### Document section:
# # # # #
Freedom of speech for Christian media?

From Our Leaders

December 4, 2019 | Opinion | Volume 23 Issue 22
Kevin Barkowsky |
'Christian media outlets would do well to respect Paul’s wisdom in Galatians and keep the divisive and destructive issues within trusted church leadership.' (Image by moritz320/Pixabay)

What is our responsibility as followers of Jesus to media outlets?

Secular media outlets have a freedom-of-speech right to publish whatever their editor thinks will draw consumers to them. However, do Christian media outlets have the same right to freedom of speech? Or are Christian media outlets obligated by their personal walk with Jesus and their membership in his church to not publish information that could be detrimental to God’s church?

Over the history of the church, there have been many controversial issues that have divided and destroyed the church from within.

The first was the issue of circumcision, 2,000 years ago. At the time, the Bible—which, back then, was only the Old Testament—said the identity marker for being an insider with God was male circumcision. However, the new movement of the Spirit was saying male circumcision was no longer the identity marker of who was in and out.

As you can imagine, this debate caused a very sharp division and had the potential to blow up the church. Paul writes in Galatians 2:2 that he has had a private conversation with the leaders about it, “so that our concern would not become a controversial public issue, marred by ethnic tensions, exposing my years of work to denigration and endangering my present ministry” (The Message Bible). Having a public debate over something that was ultra-controversial would have damaged both Paul’s work and Peter/James/John’s work. The debate would have got way out of hand and damaged the church.

Divisive issues are like atomic bombs. We need experts to go in and diffuse the bomb, because, if we send everyone in, the bomb will blow up and take everyone with it.
# # # # #
### Extracted material:

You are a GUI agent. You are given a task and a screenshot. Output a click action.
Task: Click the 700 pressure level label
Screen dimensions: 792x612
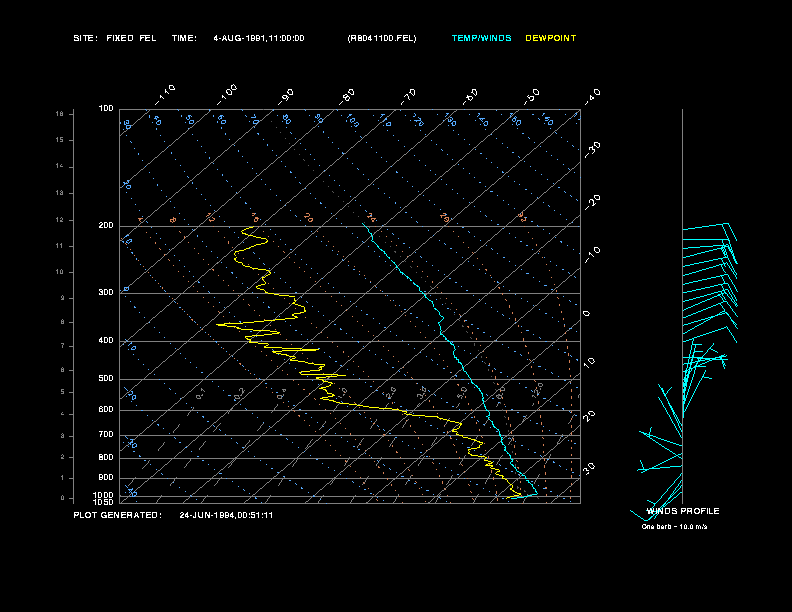click(x=106, y=435)
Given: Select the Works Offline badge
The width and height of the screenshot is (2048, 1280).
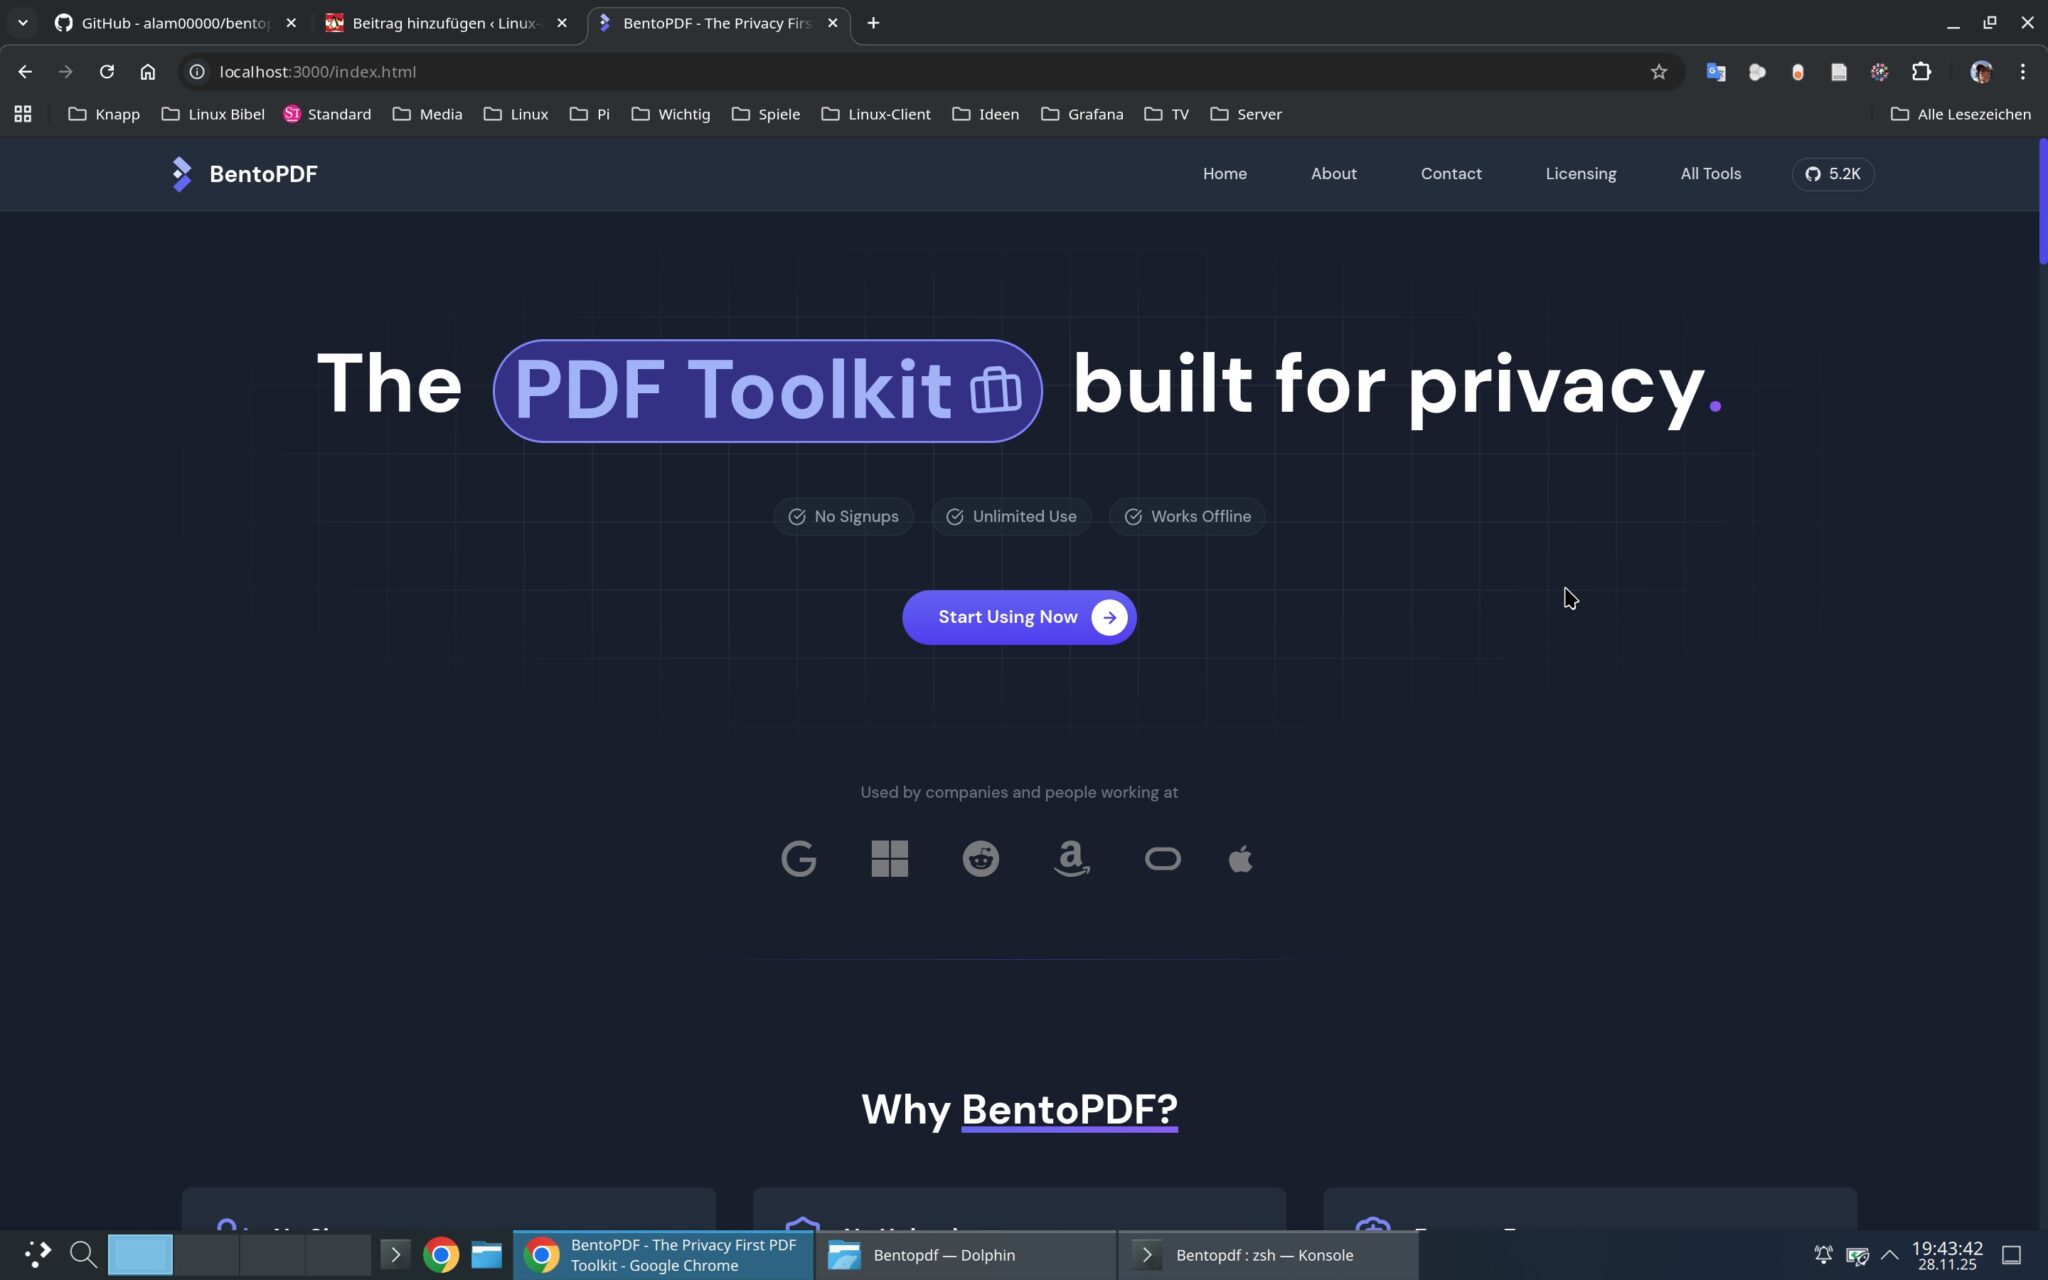Looking at the screenshot, I should pyautogui.click(x=1187, y=516).
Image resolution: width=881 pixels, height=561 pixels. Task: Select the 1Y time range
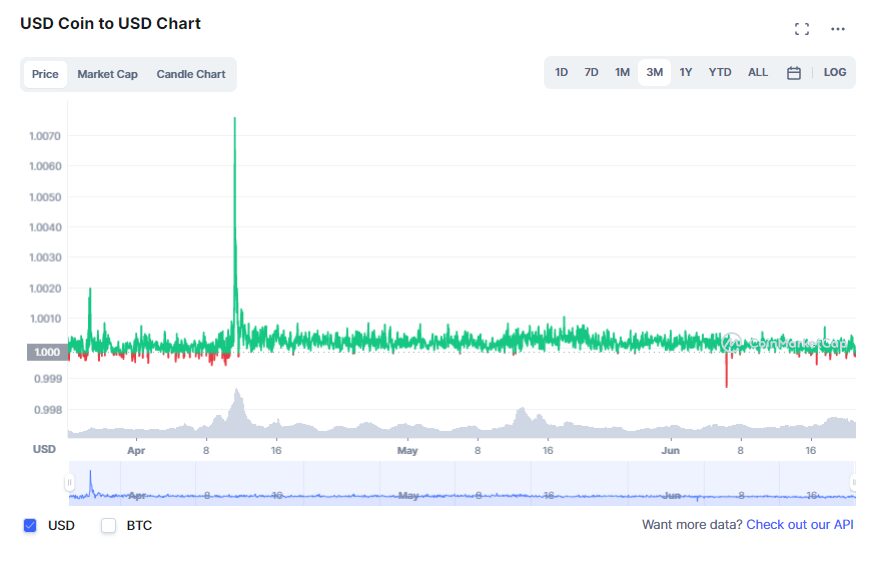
# # # # #
### Aim:
Rewrite the paragraph of the opinion piece on Christian media that starts with "As you can imagine" as a short bulleted list that keeps its main facts. The lines after the opinion piece on Christian media are separate material and have nothing to do with it.

### Result of the exercise:
- The circumcision debate sharply divided the church and could have blown it apart.
- In Galatians 2:2 (The Message Bible), Paul says he spoke privately with the leaders so the matter would not become a controversial public issue. He feared it would be marred by ethnic tensions and would endanger both his years of work and his present ministry.
- A public debate on something so controversial would have damaged the work of Paul and of Peter, James and John.
- The debate would have gotten out of hand and harmed the church.